> **Problem to work on**
From the first line to the last, output the material exactly.

• • • •

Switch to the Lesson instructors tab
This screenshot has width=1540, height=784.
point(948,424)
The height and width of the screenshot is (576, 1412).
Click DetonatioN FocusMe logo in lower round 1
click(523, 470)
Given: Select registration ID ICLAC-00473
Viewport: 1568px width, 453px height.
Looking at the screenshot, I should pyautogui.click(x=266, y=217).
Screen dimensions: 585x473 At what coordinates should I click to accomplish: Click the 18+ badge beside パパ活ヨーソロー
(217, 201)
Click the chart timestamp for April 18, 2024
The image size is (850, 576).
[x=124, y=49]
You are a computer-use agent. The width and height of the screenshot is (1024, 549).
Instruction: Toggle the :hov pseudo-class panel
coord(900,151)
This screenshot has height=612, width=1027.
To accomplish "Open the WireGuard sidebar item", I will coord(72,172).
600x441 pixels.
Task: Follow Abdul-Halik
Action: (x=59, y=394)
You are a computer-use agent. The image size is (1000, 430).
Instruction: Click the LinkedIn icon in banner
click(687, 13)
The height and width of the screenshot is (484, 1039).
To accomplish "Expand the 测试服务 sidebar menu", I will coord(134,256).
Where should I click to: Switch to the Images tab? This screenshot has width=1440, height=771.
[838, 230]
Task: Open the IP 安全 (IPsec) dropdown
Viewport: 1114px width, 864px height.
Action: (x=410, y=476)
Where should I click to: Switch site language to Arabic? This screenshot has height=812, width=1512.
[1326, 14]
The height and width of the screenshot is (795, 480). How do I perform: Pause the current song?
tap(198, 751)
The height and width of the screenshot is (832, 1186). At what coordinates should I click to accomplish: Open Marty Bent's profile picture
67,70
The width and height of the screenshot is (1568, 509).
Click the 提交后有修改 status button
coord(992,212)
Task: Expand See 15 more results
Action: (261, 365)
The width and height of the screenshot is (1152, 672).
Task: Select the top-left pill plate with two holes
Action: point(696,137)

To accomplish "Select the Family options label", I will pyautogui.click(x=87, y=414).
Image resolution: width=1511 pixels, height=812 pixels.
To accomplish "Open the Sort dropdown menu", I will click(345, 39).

• • • •

> **Exercise result**
Switch to the Lesson instructors tab
This screenshot has width=1540, height=784.
point(948,424)
The height and width of the screenshot is (576, 1412).
Click DetonatioN FocusMe logo in lower round 1
click(523, 470)
Given: Select registration ID ICLAC-00473
Viewport: 1568px width, 453px height.
Looking at the screenshot, I should pyautogui.click(x=266, y=217).
Screen dimensions: 585x473 At what coordinates should I click to accomplish: Click the 18+ badge beside パパ活ヨーソロー
(217, 201)
Click the chart timestamp for April 18, 2024
The image size is (850, 576).
[x=124, y=49]
You are a computer-use agent. The width and height of the screenshot is (1024, 549).
Instruction: Toggle the :hov pseudo-class panel
coord(900,151)
This screenshot has height=612, width=1027.
To accomplish "Open the WireGuard sidebar item", I will coord(72,172).
600x441 pixels.
Task: Follow Abdul-Halik
Action: (x=59, y=394)
You are a computer-use agent. The image size is (1000, 430).
Instruction: Click the LinkedIn icon in banner
click(687, 13)
The height and width of the screenshot is (484, 1039).
To accomplish "Expand the 测试服务 sidebar menu", I will coord(134,256).
Where should I click to: Switch to the Images tab? This screenshot has width=1440, height=771.
[838, 230]
Task: Open the IP 安全 (IPsec) dropdown
Viewport: 1114px width, 864px height.
Action: (x=410, y=476)
Where should I click to: Switch site language to Arabic? This screenshot has height=812, width=1512.
[1326, 14]
The height and width of the screenshot is (795, 480). How do I perform: Pause the current song?
tap(198, 751)
The height and width of the screenshot is (832, 1186). At what coordinates should I click to accomplish: Open Marty Bent's profile picture
67,70
The width and height of the screenshot is (1568, 509).
Click the 提交后有修改 status button
coord(992,212)
Task: Expand See 15 more results
Action: (261, 365)
The width and height of the screenshot is (1152, 672).
Task: Select the top-left pill plate with two holes
Action: point(696,137)

To accomplish "Select the Family options label", I will pyautogui.click(x=87, y=414).
Image resolution: width=1511 pixels, height=812 pixels.
To accomplish "Open the Sort dropdown menu", I will click(345, 39).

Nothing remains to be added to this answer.